BRIEF:
Set down every record below exactly as it stands, with the pictures omitted.

Saved entries:
•••

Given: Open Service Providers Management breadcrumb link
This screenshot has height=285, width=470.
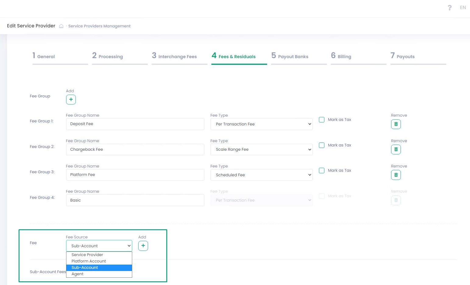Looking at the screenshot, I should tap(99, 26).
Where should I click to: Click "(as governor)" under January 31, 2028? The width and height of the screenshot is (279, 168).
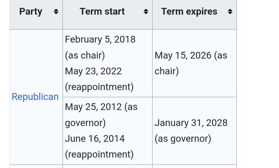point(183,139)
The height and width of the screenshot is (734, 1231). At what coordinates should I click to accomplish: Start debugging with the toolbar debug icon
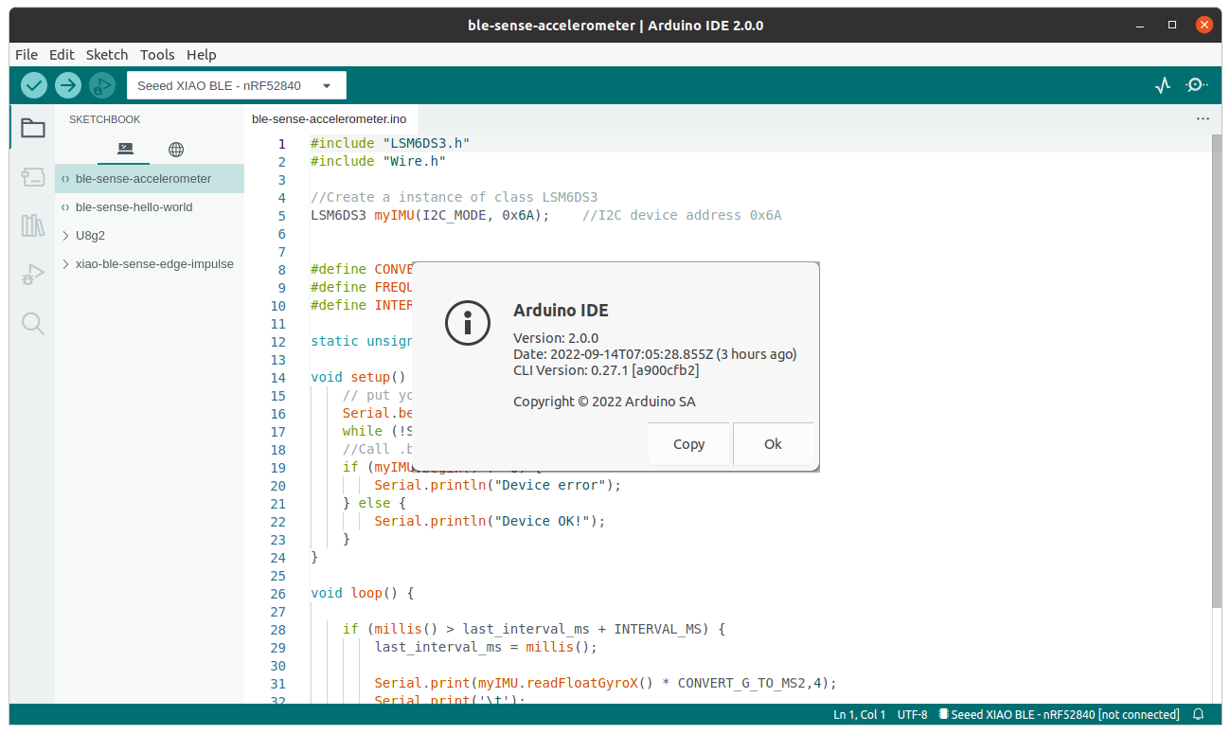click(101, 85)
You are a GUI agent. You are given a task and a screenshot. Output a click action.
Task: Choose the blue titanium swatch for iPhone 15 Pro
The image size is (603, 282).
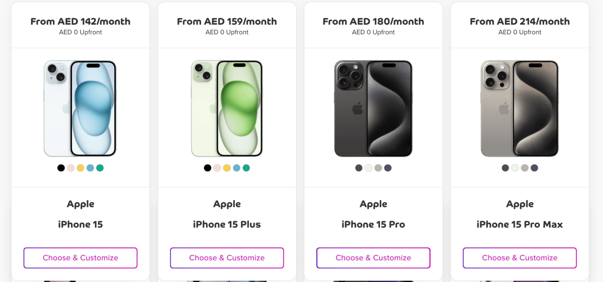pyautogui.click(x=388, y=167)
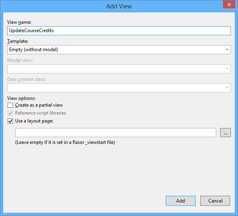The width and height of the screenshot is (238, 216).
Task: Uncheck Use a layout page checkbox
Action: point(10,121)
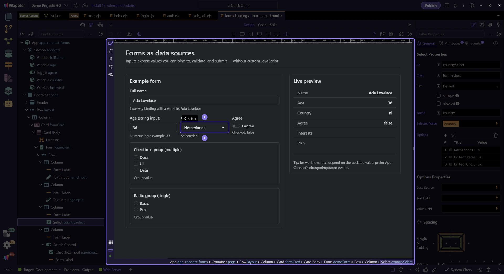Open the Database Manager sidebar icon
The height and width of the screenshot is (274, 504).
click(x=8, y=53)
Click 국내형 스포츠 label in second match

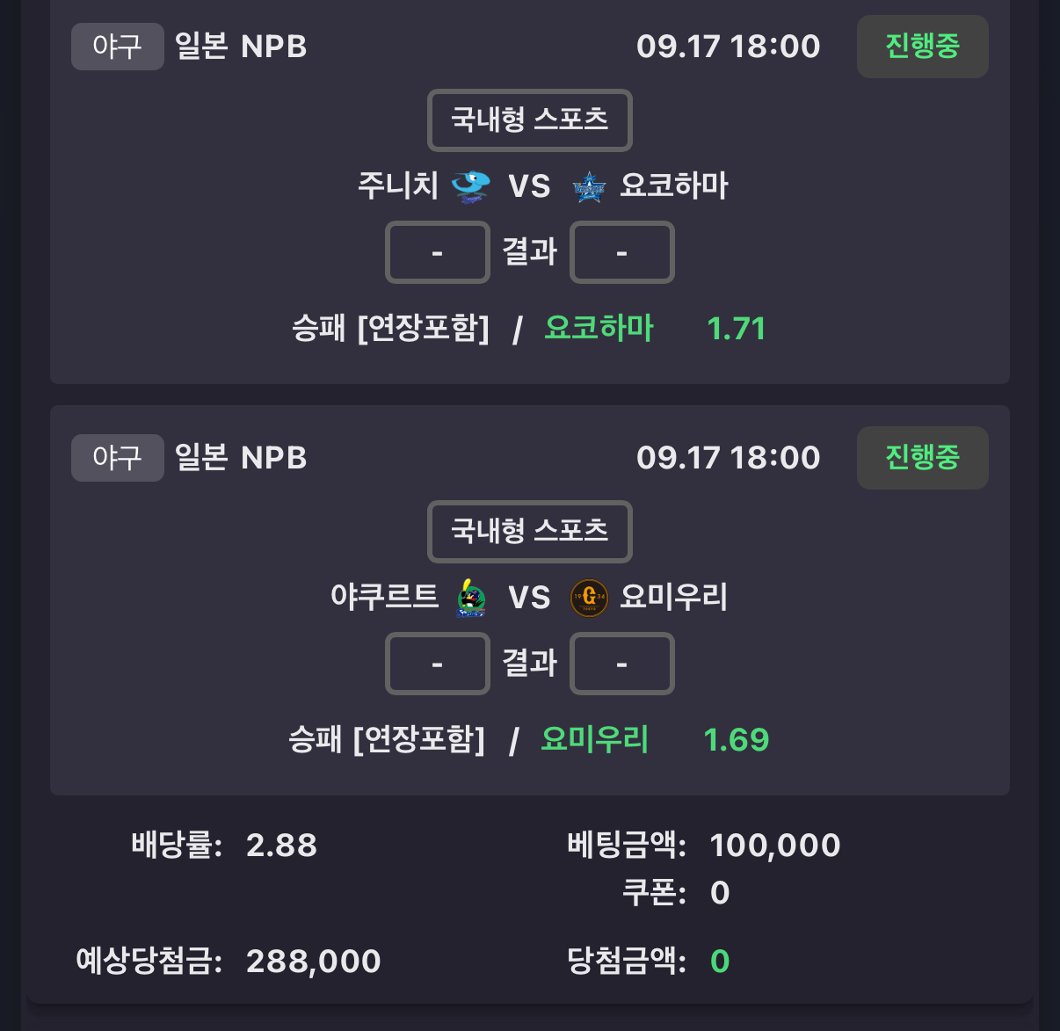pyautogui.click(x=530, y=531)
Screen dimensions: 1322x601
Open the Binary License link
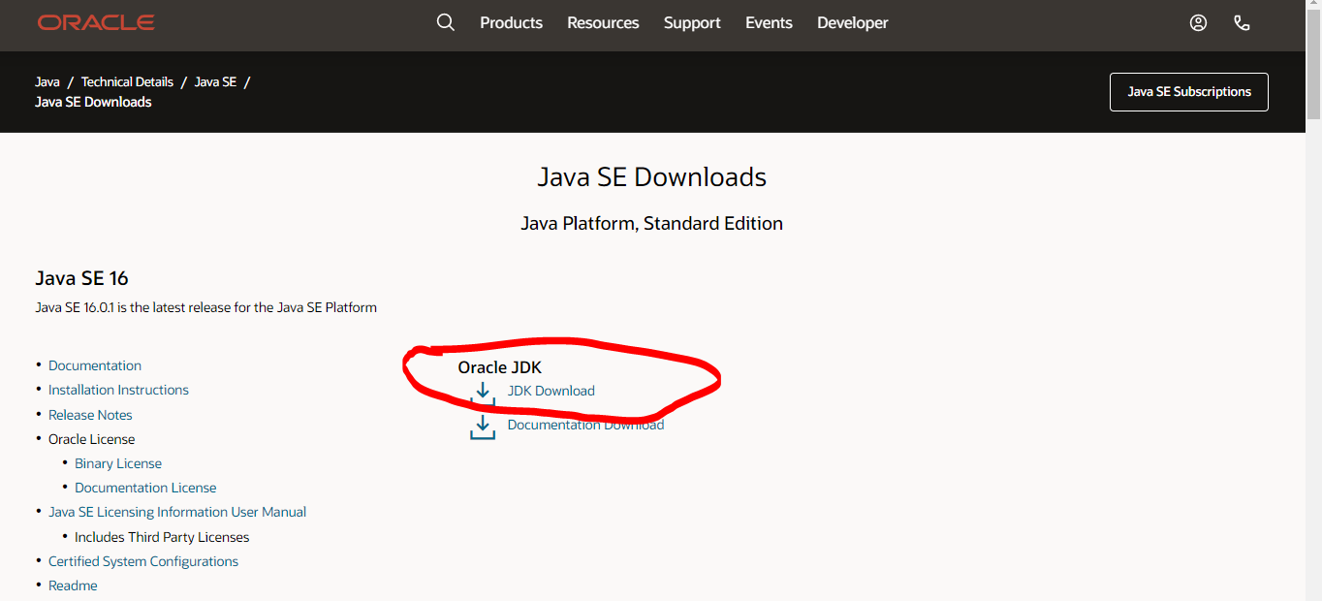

•••

RESPONSE TO THIS TASK:
Given: Open Service Providers Management breadcrumb link
This screenshot has height=285, width=470.
Looking at the screenshot, I should tap(99, 26).
Where should I click to: Click "(as governor)" under January 31, 2028? The width and height of the screenshot is (279, 168).
point(183,139)
The height and width of the screenshot is (734, 1231). At what coordinates should I click to accomplish: Start debugging with the toolbar debug icon
click(101, 85)
You are a GUI agent. You are given a task and a screenshot. Output a click action.
Task: Choose the blue titanium swatch for iPhone 15 Pro
The image size is (603, 282).
pyautogui.click(x=388, y=167)
The width and height of the screenshot is (238, 216).
Task: Uncheck Use a layout page checkbox
Action: point(10,121)
Open the Database Manager sidebar icon
The height and width of the screenshot is (274, 504).
click(x=8, y=53)
Click 국내형 스포츠 label in second match

pyautogui.click(x=530, y=531)
Screen dimensions: 1322x601
Open the Binary License link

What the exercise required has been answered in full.